Differentiable and Stable Long-Range Tracking of Multiple Posterior Modes
This addresses the problem of robust multimodal tracking in AI/robotics, offering a novel solution with strong empirical gains.
The paper tackles the problem of tracking multiple posterior modes in high-dimensional observations like images by developing a discriminative particle filter that learns particle-based representations of uncertainty via deep neural network encoders. The result is a method that achieves dramatic improvements in accuracy and stability on challenging tracking and robot localization problems.

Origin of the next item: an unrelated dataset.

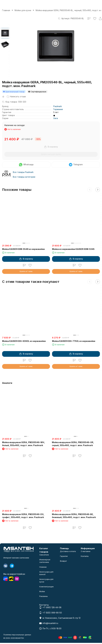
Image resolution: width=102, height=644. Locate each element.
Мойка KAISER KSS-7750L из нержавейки (74, 341)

Particle filters flexibly represent multiple posterior modes nonparametrically, via a collection of weighted samples, but have classically been applied to tracking problems with known dynamics and observation likelihoods. Such generative models may be inaccurate or unavailable for high-dimensional observations like images. We instead leverage training data to discriminatively learn particle-based representations of uncertainty in latent object states, conditioned on arbitrary observations via deep neural network encoders. While prior discriminative particle filters have used heuristic relaxations of discrete particle resampling, or biased learning by truncating gradients at resampling steps, we achieve unbiased and low-variance gradient estimates by representing posteriors as continuous mixture densities. Our theory and experiments expose dramatic failures of existing reparameterization-based estimators for mixture gradients, an issue we address via an importance-sampling gradient estimator. Unlike standard recurrent neural networks, our mixture density particle filter represents multimodal uncertainty in continuous latent states, improving accuracy and robustness. On a range of challenging tracking and robot localization problems, our approach achieves dramatic improvements in accuracy, while also showing much greater stability across multiple training runs.